## What to work on
Transcribe the listing below only from the line with "The width and" up to and including the line with "Task: Click the help question mark icon".

## Information given
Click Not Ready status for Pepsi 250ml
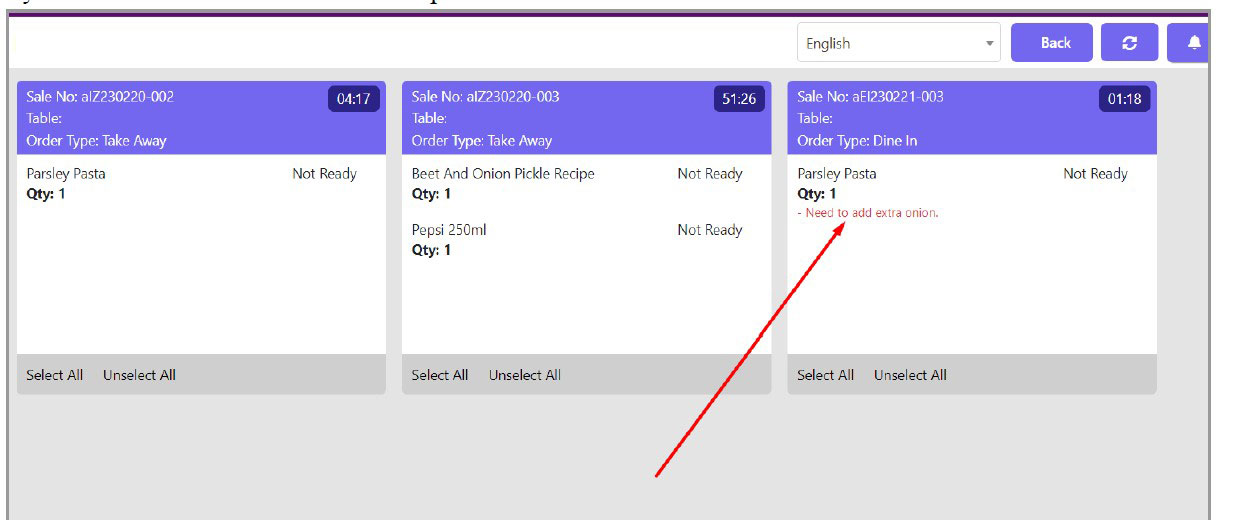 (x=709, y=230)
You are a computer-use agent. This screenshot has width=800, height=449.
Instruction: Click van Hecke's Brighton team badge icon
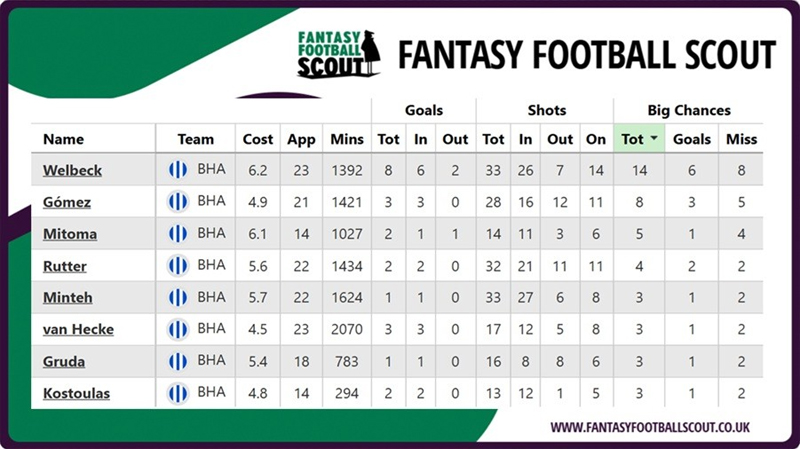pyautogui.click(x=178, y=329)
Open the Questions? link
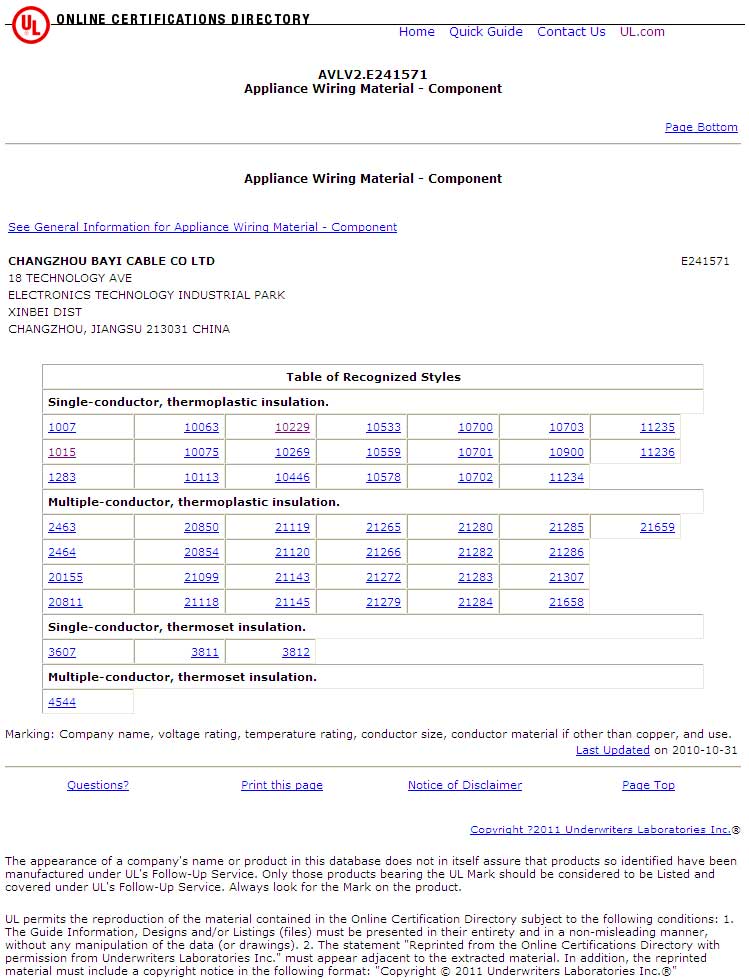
...
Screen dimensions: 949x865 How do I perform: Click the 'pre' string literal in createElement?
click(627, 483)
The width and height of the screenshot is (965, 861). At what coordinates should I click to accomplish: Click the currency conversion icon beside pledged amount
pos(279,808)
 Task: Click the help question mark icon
---
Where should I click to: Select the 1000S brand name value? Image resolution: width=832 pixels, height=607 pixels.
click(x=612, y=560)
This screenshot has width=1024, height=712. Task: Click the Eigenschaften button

## Exercise output
The width and height of the screenshot is (965, 861). At what coordinates should I click to accomplish: Click the currency conversion icon beside pledged amount
pos(279,808)
 Task: Click the help question mark icon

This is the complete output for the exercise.